The Encyclopedia of Science Fiction by John Clute and Peter Nichols indicated that Richard Matheson’s work moves back and forth between horror and science fiction, but that no matter what genre he writes in, his work is unified by a thematic emphasis on paranoia. That said, while Matheson’s works do shuttle between genres, many critics place him more strongly in the horror lineage; James Twitchell, writing in Dreadful Pleasures (a critical study of modern horror), and Brian Aldiss, writing in Trillion Year Spree (a history of science fiction) both praised Matheson’s talents and referred to him as an heir to Edgar Allan Poe.
Other critics discuss Matheson’s novel in terms of its influence on others. For example, in Our Vampires, Ourselves, a study of the vampire genre, Nina Auerbach noted how Matheson’s treatment of the vampire mythos helped shaped later works in the genre, especially in the 1970s.
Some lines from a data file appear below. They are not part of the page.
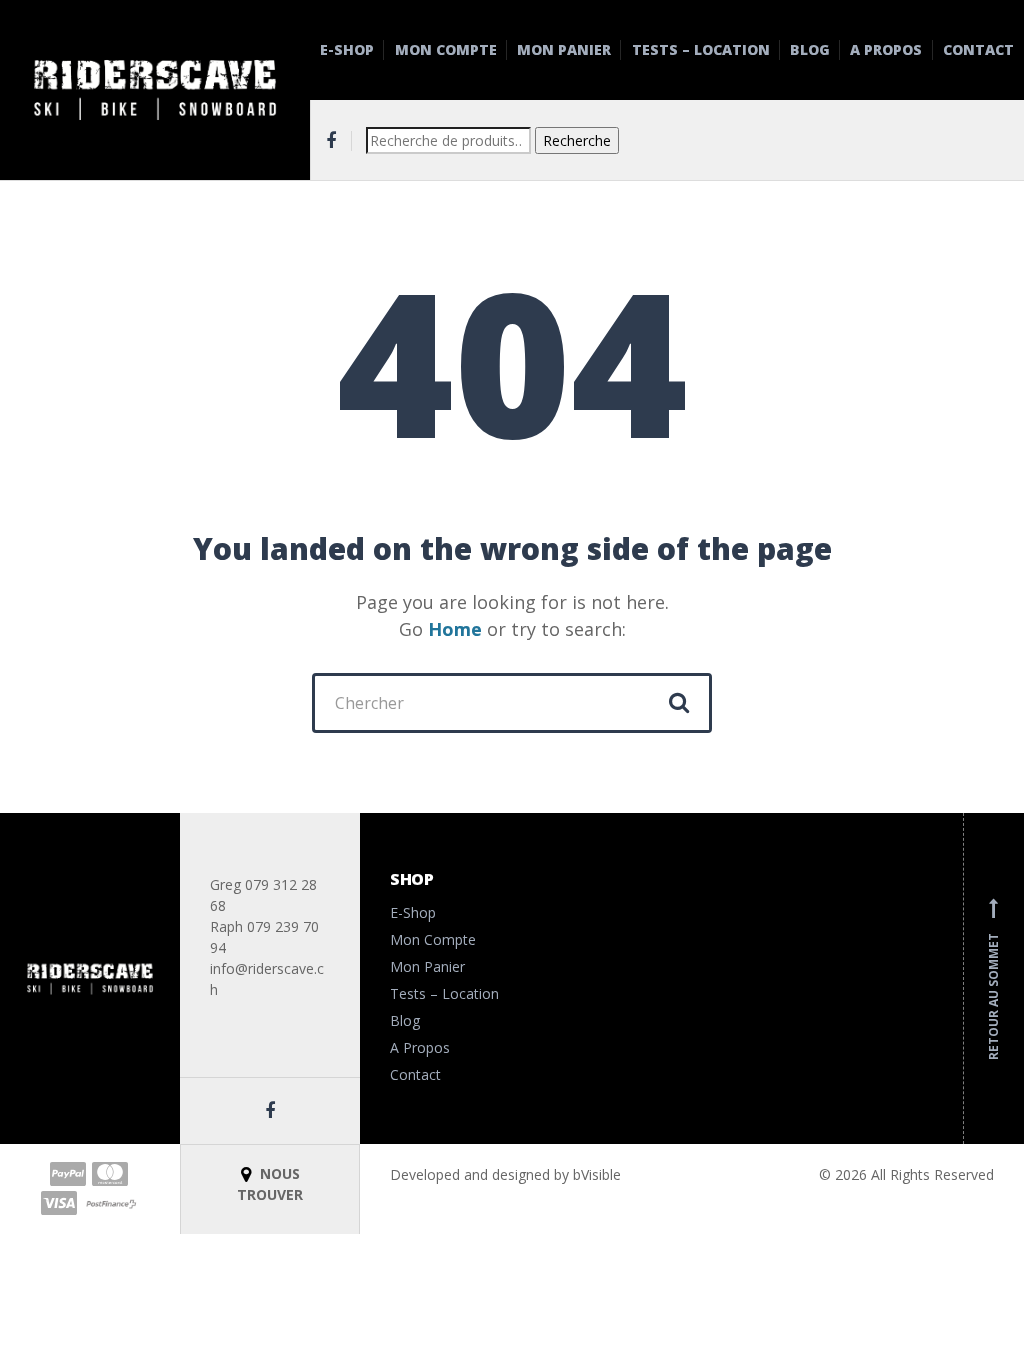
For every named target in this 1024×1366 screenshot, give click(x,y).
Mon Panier (564, 49)
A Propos (886, 49)
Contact (978, 49)
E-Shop (347, 49)
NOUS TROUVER (270, 1184)
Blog (810, 49)
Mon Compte (446, 49)
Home (455, 629)
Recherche (577, 140)
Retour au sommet (993, 979)
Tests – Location (701, 49)
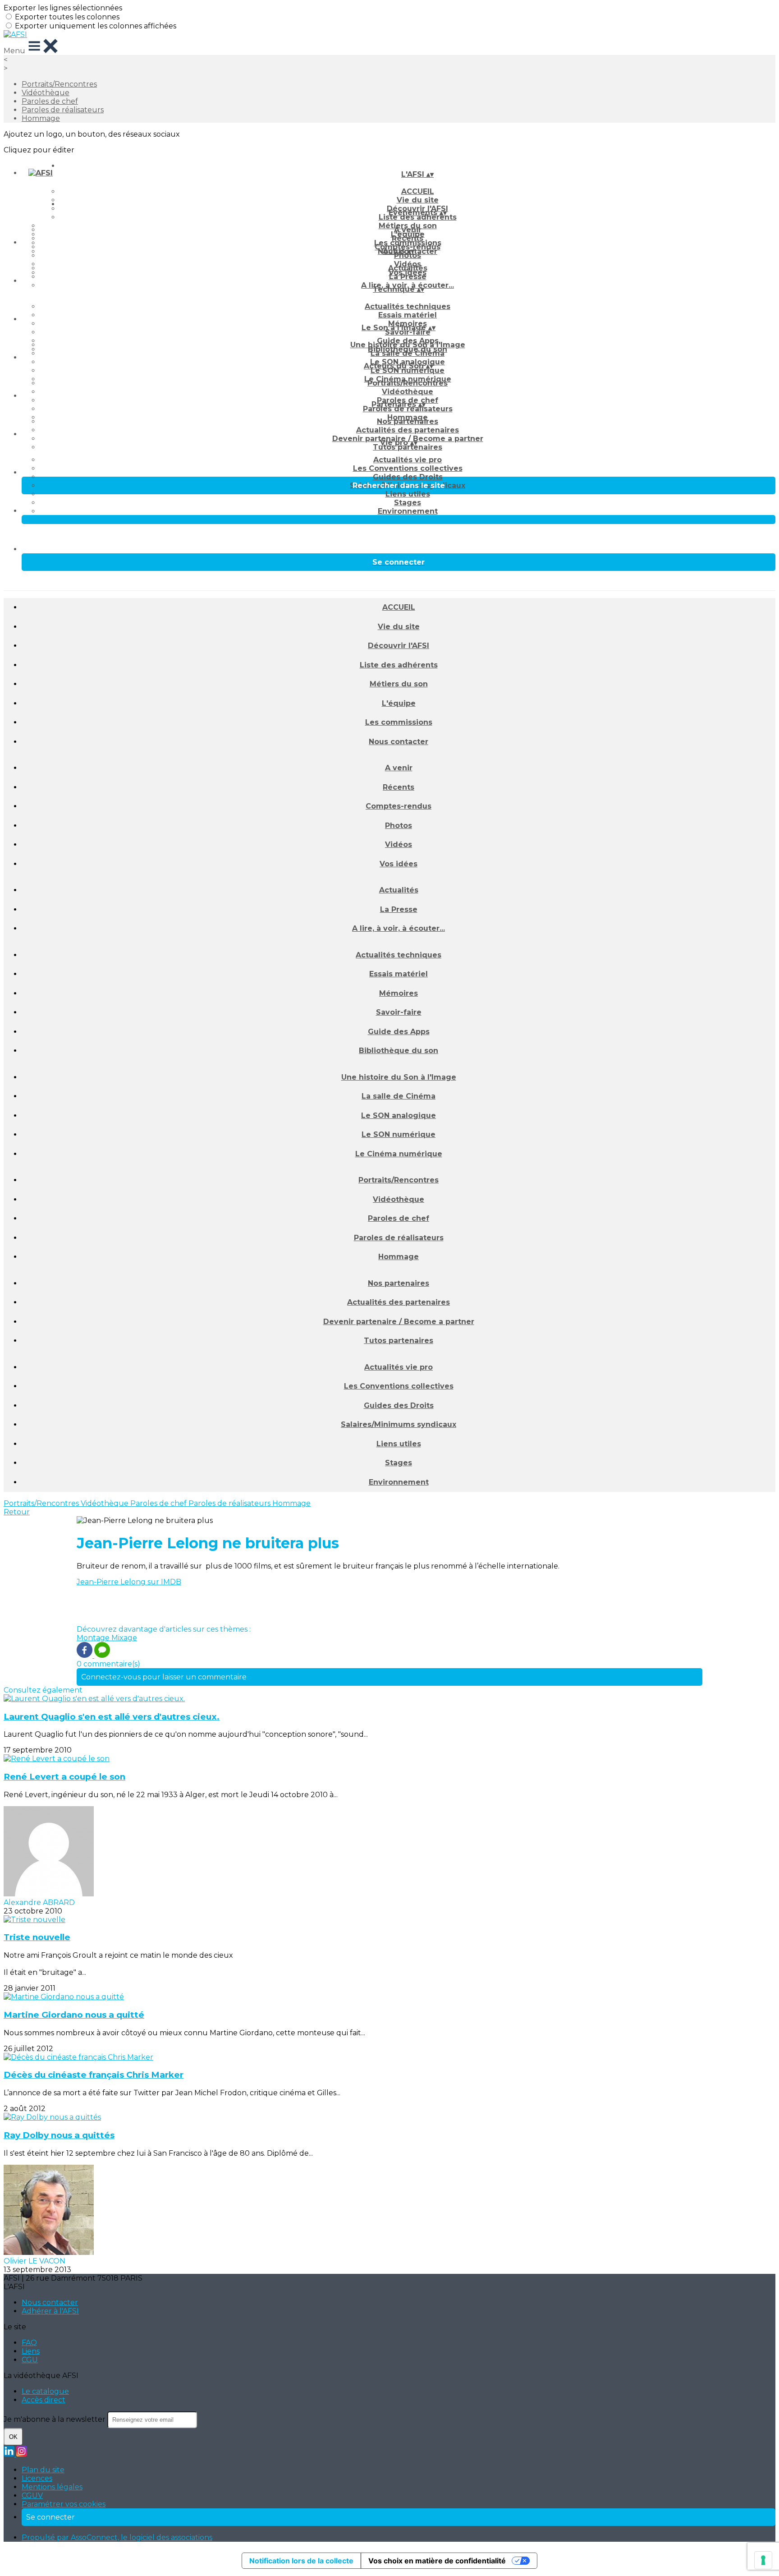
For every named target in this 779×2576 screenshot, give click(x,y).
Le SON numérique (407, 370)
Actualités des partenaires (407, 430)
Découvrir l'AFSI (398, 645)
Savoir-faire (408, 332)
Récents (407, 238)
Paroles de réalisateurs (63, 110)
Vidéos (398, 844)
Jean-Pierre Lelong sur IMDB (129, 1582)
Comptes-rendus (398, 806)
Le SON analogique (398, 1115)
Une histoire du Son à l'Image (407, 344)
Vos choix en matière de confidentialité (437, 2560)
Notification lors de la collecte (301, 2560)
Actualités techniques (407, 306)
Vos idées (398, 864)
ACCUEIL (417, 191)
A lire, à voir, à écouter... (398, 928)
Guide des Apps (399, 1031)
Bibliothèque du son (398, 1050)
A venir (408, 229)
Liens (31, 2351)
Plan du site (43, 2470)
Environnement (408, 511)
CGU (30, 2359)
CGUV (32, 2495)
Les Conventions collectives (408, 468)
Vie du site (399, 626)
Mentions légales (52, 2487)
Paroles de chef (50, 101)
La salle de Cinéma (407, 353)
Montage (94, 1637)
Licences (37, 2478)
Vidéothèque (45, 92)
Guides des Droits (408, 477)
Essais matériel (407, 315)
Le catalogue (45, 2391)
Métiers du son (399, 684)
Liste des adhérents (418, 217)
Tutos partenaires (407, 447)
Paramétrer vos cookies (63, 2504)
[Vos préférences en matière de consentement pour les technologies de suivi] (763, 2560)
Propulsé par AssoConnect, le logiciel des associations (117, 2537)
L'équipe (399, 703)
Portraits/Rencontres (59, 84)
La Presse (407, 276)
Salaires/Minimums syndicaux (398, 1424)
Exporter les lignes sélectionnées (63, 8)
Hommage (41, 118)
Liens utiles (407, 494)
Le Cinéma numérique (398, 1154)
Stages (407, 502)
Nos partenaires (407, 421)
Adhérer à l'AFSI (50, 2311)
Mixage (124, 1637)
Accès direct (43, 2400)
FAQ (29, 2342)
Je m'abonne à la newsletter (55, 2419)
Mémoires (398, 993)
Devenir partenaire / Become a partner (398, 1321)
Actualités (407, 268)
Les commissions (398, 722)
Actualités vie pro (407, 459)
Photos (407, 255)
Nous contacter (398, 741)
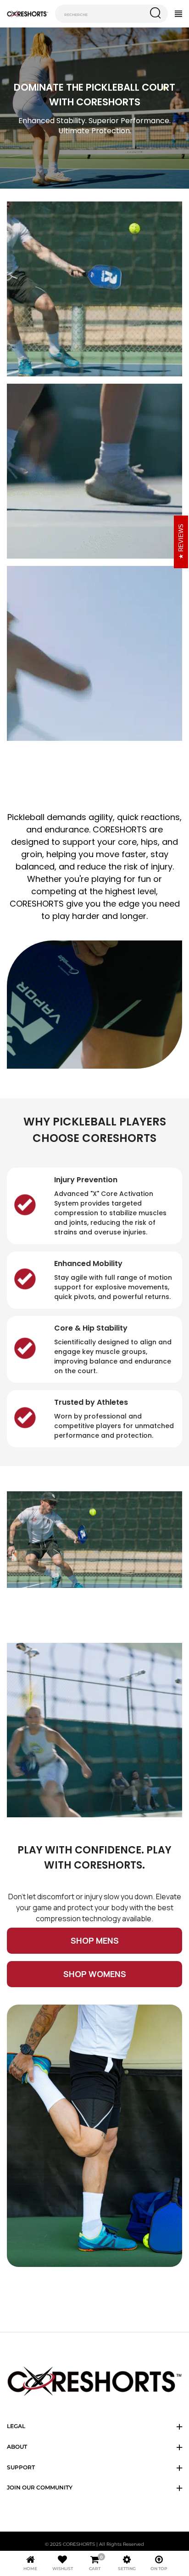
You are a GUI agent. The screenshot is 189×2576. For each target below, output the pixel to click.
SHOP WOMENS (94, 1973)
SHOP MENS (95, 1940)
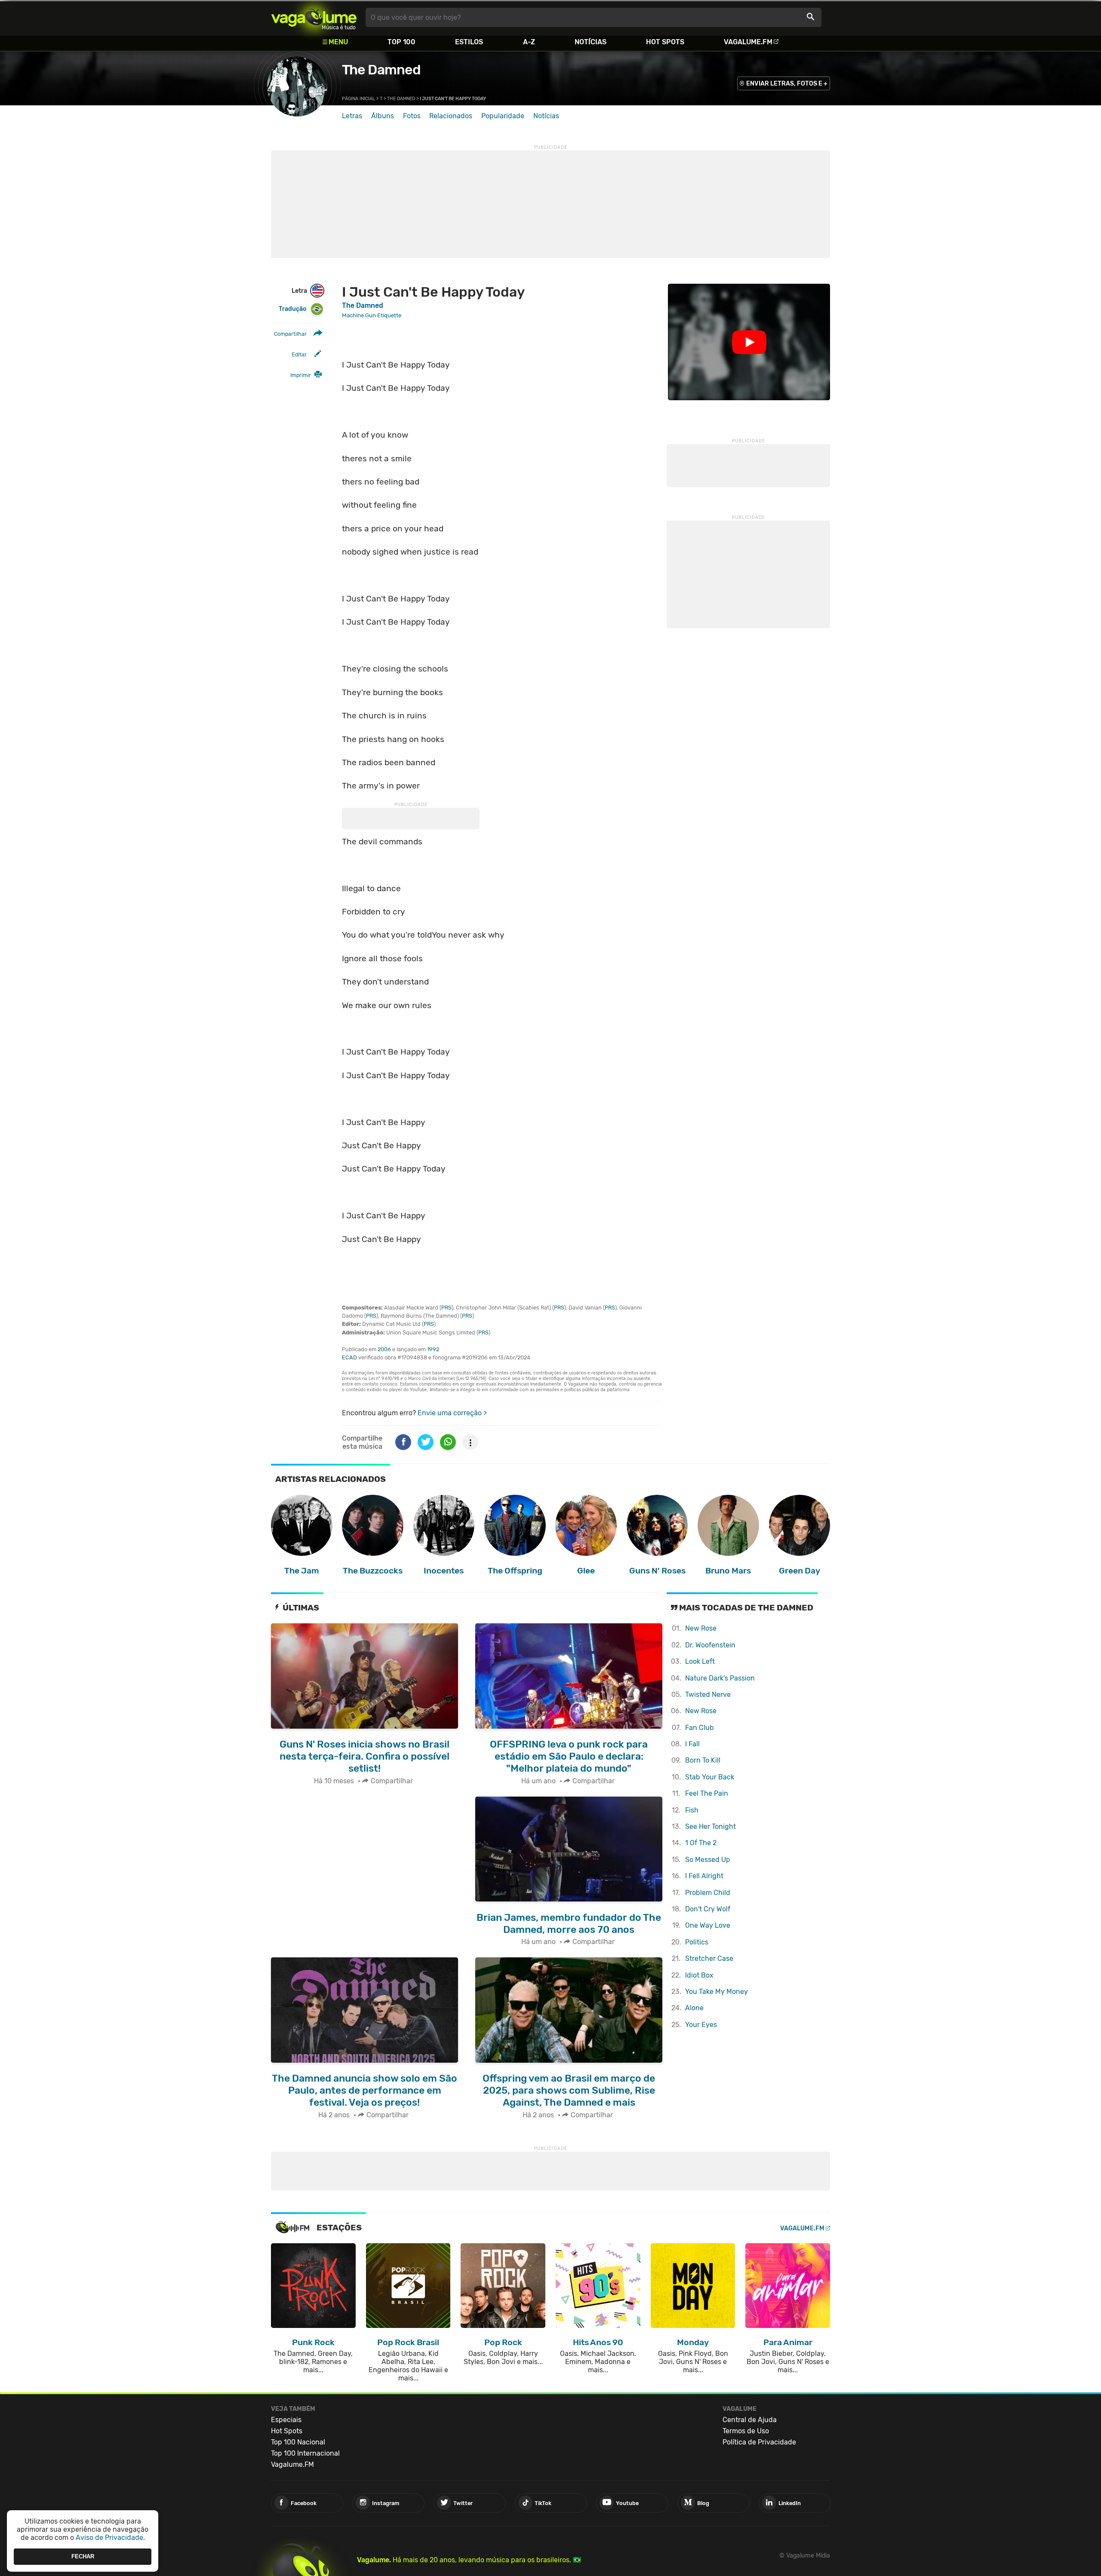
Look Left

To be specific, Matheson’s novel is singled out as helping to normalize vampirism, moving it from the genuinely strange and rare to the common and collective.
Stefan Dziemianowicz’s bio-critical overview of Matheson’s life and career argued for Matheson’s powerful influence on the field (specifically indicating Matheson as a model for George Romero’s zombie movies) and singled out Matheson’s tendency throughout his work to ground his stories in realistic detail, most often in common, middle American settings.